L’on pourrait enfin se demander si l’adhésion du lecteur au roman ne serait pas
davantage lié au mystère qui entoure le personnage de Manon qu’à sa vie en
marges. (AXE 2) Dans la mesure où Manon n’est saisie qu’à la troisième
personne, par deux narrateurs internes (Renoncourt, puis des Grieux), qui
l’objectifient par leur regard et ne peuvent en pénétrer la conscience, elle apparaît
bien souvent comme un personnage insaisissable, qui échappe au lecteur. Ainsi les
décisions de Manon, ses choix, ses actes, paraissent souvent déconcertants à des
Grieux et dès lors au lecteur qui la perçoit à travers sa narration uniquement. Si le
lecteur adhère au roman, c’est donc aussi parce qu’il est fasciné par Manon,
personnage trouble qui lui échappe en permanence.

3. l’introduction
Manon Lescaut, roman publié par l’abbé Prévost en 1731, connut
un vif succès, tant au XVIIIe siècle qu’au siècle suivant, en témoignent les
commentaires enthousiastes de nombreux écrivains tels que Flaubert ou
Maupassant. Il a pourtant pour protagonistes des personnages de marginaux, un
prêtre défroqué et une fille, qui s’écartent des lois sociales ou y contreviennent, et
fréquentent des lieux en marges de la norme. La marginalité des héros apparaît
toutefois ambivalente : si elle peut susciter l’intérêt du lecteur en le menant vers
des espaces romanesques qui lui sont à priori étrangers et peuvent éveiller sa
curiosité, dans un récit ponctué de rebondissements et de coups de théâtre
particulièrement dramatiques justifiés par leur destinée anti-sociale, elle peut aussi
exciter la désapprobation du lecteur, qui n’adhère pas, moralement, à leur conduite.

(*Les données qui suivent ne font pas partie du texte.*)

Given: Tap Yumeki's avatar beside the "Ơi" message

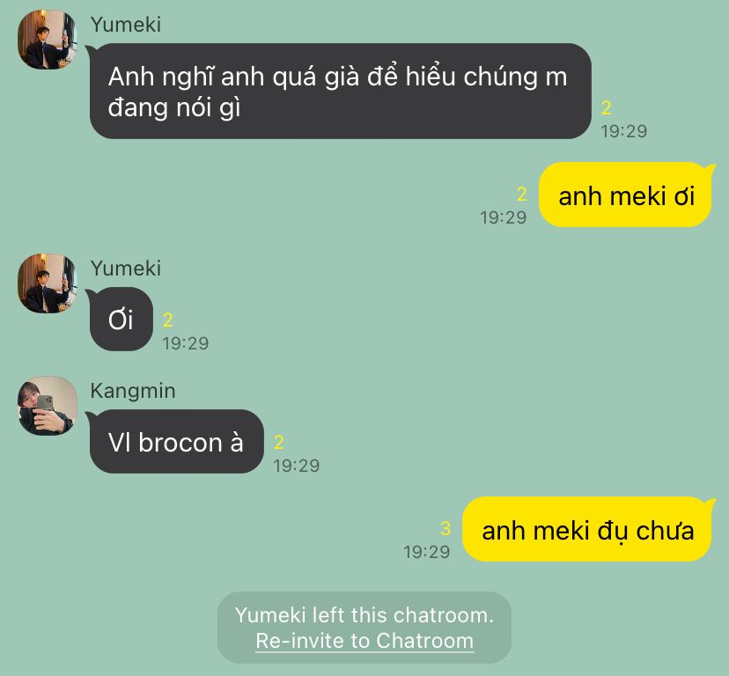Looking at the screenshot, I should (48, 283).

Dans ce qui suit, nous analyserons l’immoralité des personnages de Des Grieux
et Manon Lescaut pour ensuite montrer l’attachement du lecteur à ce type de
personnage.
AXE 1 - l’immoralité des personnages de Des Grieux et Manon Lescaut
Arg 1 – la représentation de personnages menés par leur destinée en marge de la
société est un moyen efficace pour susciter l’adhésion du lecteur au récit
Arg 2 - la désapprobation morale du lecteur qui condamne les personnages ou
peine à s’identifier à ces figures marginales
AXE 2- l’attachement du lecteur à ce type de personnage
Arg 1 – Des Grieux et Manon, des personnages extraordinaires
Arg 2 – Les moyens employés par l’abbé Prévost pour prouver l’adhésion du
lecteur en rendant ses personnages attachants ou fascinants malgré tout

4. la conclusion
La représentation de personnages menés par leur destinée en marge de la
société apparaît ainsi comme un moyen efficace d’emporter l’adhésion du
lecteur, puisqu’ils le mènent dans des espaces singuliers, connaissent des
aventures romanesques, manifestent des sentiments intenses. Toutefois, représenter
des personnages qui transgressent les normes sociales, qui dérogent aux
conventions et agissent à l’encontre de la morale risque de susciter le désaccord
du lecteur.
Il serait intéressant de comparer la vie vécue par Emma Bovary et celle vécue
par Manon Lescaut dans une étude ultérieure.